Disable Built-in Converters

# Start with no converters (rare use case)
md = MarkItDown(enable_builtins=False)

# Later enable them if needed
md.enable_builtins()

With Custom Configuration

# With custom requests session
import requests

session = requests.Session()
session.headers.update({"User-Agent": "MyApp/1.0"})

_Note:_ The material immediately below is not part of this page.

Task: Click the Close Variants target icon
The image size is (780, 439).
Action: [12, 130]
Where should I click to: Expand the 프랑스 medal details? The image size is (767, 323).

md = MarkItDown(requests_session=session)

Conversion Methods

convert()

The main conversion method accepts multiple input types:
from markitdown import MarkItDown

md = MarkItDown()
result = md.convert("document.pdf")
print(result.markdown)

convert_local()

Convert a local file:
from markitdown import MarkItDown

md = MarkItDown()
result = md.convert_local("document.pdf")
print(result.markdown)

convert_stream()

Convert from a binary stream:
from markitdown import MarkItDown
import sys

md = MarkItDown()

# From stdin
result = md.convert_stream(sys.stdin.buffer)

# From file handle
with open("document.pdf", "rb") as f:
    result = md.convert_stream(f)

print(result.markdown)

convert_url() / convert_uri()

Convert from a URL:
from markitdown import MarkItDown

md = MarkItDown()

# HTTP/HTTPS URLs
result = md.convert_url("https://example.com/document.pdf")

# File URIs
result = md.convert_uri("file:///path/to/document.pdf")

# Data URIs
result = md.convert_uri("data:text/plain;base64,SGVsbG8gV29ybGQ=")

print(result.markdown)
convert_url() is an alias for convert_uri(). The convert_uri() method is preferred for new code.

convert_response()

Convert from a requests Response object:
import requests
from markitdown import MarkItDown

md = MarkItDown()
response = requests.get("https://example.com/document.pdf")
result = md.convert_response(response)
print(result.markdown)

StreamInfo

Provide metadata hints about the file being converted:
from markitdown import MarkItDown, StreamInfo
import sys

md = MarkItDown()

# When reading from stdin with known file type
stream_info = StreamInfo(
    extension=".pdf",
    mimetype="application/pdf",
    charset="UTF-8"
)

result = md.convert_stream(
    sys.stdin.buffer,
    stream_info=stream_info
)

StreamInfo Fields

All fields are optional:
from markitdown import StreamInfo

stream_info = StreamInfo(
    mimetype="application/pdf",      # MIME type
    extension=".pdf",                 # File extension
    charset="UTF-8",                  # Character encoding
    filename="document.pdf",          # Original filename
    local_path="/path/to/file.pdf",  # Local file path
    url="https://example.com/doc.pdf" # Source URL
)

DocumentConverterResult

All conversion methods return a DocumentConverterResult object:
from markitdown import MarkItDown

md = MarkItDown()
result = md.convert("document.pdf")

# Access the markdown content
print(result.markdown)  # Preferred
print(result.text_content)  # Deprecated alias
print(str(result))  # Also works

# Access optional metadata
if result.title:
    print(f"Title: {result.title}")

Configuration Options

LLM Integration for Image Descriptions

from markitdown import MarkItDown
from openai import OpenAI

client = OpenAI(api_key="your-api-key")

md = MarkItDown(
    llm_client=client,
    llm_model="gpt-4o",
    llm_prompt="Describe this image in detail."
)

# Images will now include LLM-generated descriptions
result = md.convert("photo.jpg")
print(result.markdown)
See the LLM Integration guide for details.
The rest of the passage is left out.